***** Excerpted passage *****

It may have to. Unless somebody has a spare $100 million, we’re looking for a magic wand – or a wrecking ball.
From the City’s own statutes,
The Preservation Board shall, upon such investigation as it deems necessary, make a determination as to whether a proposed landmark, landmark site or historic district meets one or more of the following criteria:
(1) It has character, interest or value as part of the development, heritage or cultural characteristics of the City, state or nation.
Buffalo’s own Marine Midland Bank built One Seneca Tower to be its world headquarters. Marine Midland’s history goes back to 1850, when it was founded in Buffalo to serve the economic needs of Buffalo’s waterfront. The tower was an emblem of its then-prominence as the region’s largest bank; by 1980, it was a national bank with $20 billion in assets.
(2) Its location is a site of a significant local, state or national event.
(3) It exemplifies the historic, aesthetic, architectural, archaeological, educational, economic or cultural heritage of the City, state or nation.
That location at the base of Main Street and adjacent to Canalside is undoubtedly significant, and the building exemplifies the economic and historic heritage of the City of Buffalo. Again, it was built to be the headquarters of a locally based national banking entity. It’s not very sexy, but neither are wiper blades.
(4) It is identified with a person or persons who significantly contributed to the development of the City, state or nation.
The people who created Marine Midland helped to finance the growth of Buffalo’s waterfront industries – the ones that left places like Silo City behind. How can Silo City matter, but not the bank that financed its creation?
(5) It embodies distinguishing characteristics of an architectural style valuable for the study of a period, type, method of construction or use of indigenous materials.
(6) It is the work of a master builder, engineer, designer, architect or landscape architect whose individual work has influenced the development of the City, state or nation.
(7) It embodies elements of design, detailing, materials or craftsmanship that render it architecturally significant.

***** Extracted data *****

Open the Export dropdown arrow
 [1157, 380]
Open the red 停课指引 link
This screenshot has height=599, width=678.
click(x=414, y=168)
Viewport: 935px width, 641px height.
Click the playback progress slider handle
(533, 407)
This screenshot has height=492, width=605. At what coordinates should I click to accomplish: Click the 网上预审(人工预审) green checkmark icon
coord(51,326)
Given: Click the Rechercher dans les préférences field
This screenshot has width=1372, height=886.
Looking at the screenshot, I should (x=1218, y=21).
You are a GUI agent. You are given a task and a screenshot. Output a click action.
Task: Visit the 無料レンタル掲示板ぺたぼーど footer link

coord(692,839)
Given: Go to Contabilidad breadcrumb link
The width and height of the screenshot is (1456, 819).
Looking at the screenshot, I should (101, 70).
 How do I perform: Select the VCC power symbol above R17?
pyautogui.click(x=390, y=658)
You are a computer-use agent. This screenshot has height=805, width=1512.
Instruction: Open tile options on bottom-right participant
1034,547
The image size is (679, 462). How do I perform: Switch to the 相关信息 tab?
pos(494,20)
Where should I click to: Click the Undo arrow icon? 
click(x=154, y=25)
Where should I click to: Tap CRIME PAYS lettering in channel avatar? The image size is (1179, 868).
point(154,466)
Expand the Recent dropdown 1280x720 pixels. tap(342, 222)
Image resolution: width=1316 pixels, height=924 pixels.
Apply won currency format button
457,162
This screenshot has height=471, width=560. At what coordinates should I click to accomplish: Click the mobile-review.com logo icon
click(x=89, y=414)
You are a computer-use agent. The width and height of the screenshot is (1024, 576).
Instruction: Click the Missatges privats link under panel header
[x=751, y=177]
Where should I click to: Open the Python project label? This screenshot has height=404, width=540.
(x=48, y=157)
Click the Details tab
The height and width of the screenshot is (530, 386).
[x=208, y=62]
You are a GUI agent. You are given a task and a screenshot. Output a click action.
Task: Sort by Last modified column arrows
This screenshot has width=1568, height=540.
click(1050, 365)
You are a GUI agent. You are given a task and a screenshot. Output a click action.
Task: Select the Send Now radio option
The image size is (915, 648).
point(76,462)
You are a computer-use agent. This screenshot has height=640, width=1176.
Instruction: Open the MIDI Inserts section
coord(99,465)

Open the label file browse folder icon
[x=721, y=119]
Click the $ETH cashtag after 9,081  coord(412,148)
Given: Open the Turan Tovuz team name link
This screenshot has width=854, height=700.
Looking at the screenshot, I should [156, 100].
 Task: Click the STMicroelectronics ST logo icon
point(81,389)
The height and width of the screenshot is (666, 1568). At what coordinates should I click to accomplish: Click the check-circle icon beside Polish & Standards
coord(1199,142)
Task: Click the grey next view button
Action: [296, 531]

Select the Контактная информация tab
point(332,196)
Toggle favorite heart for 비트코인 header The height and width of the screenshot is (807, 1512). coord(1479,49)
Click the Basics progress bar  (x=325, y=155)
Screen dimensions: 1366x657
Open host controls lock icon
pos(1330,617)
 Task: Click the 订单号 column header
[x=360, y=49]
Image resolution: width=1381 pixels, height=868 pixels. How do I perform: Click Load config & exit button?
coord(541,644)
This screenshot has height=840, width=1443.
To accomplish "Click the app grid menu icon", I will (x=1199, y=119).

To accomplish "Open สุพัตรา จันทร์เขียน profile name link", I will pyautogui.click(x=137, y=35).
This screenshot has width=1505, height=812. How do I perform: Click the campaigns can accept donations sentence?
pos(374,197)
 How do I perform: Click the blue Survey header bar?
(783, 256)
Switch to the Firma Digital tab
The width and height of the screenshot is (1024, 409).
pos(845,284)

*****

▸ Task set
(1) Using the passage on One Seneca Tower, explain in one to three sentences why the writer believes the tower meets the criterion about people who significantly contributed to the city's development.
(2) Carry the passage on One Seneca Tower forward from the point where it stops.
The records are separate material, unrelated to the passage on One Seneca Tower.

▸ Results in order
(1) The people who created Marine Midland helped finance the growth of Buffalo's waterfront industries, the same ones that left places like Silo City behind. The writer argues that if Silo City matters, the bank that financed its creation should matter too.

(2)
(8) It embodies elements that make it structurally or architecturally innovative.
It is a Modernist building designed by world-renowned architects who also built other landmarks such as the Lever Building in New York and Chicago’s Sears Tower. Nothing in this code, it should be noted, mentions whether a building is “beloved”.
(9) It is a unique location or contains singular physical characteristics that make it an established or familiar visual feature within the City.
I’m pretty sure that the tallest building in Buffalo – which has had that title since its construction – has “singular physical characteristics” that make it a “familiar visual feature” of Buffalo’s.
B. Any structure, property or area that meets one or more of the above criteria shall also have sufficient integrity of location, design, materials and workmanship to make it worthy of preservation or restoration.
There’s nothing wrong with the Tower; it’s not structurally unsound nor otherwise objectively unworthy of preservation or updating. It’s ready to go – 40 stories of what was until very recently Class A office space.
But it’s not “beloved”, and Donn Esmonde talked to two buddies who are developers, and they say it’s hard to rehab. So, Donn Esmonde has found for himself the very first building whose demolition he advocates.
Perhaps we could slap some red cardboard cut-out hearts with slogans like “This Place Matters” and “#Buffalove”, and people could learn to love it.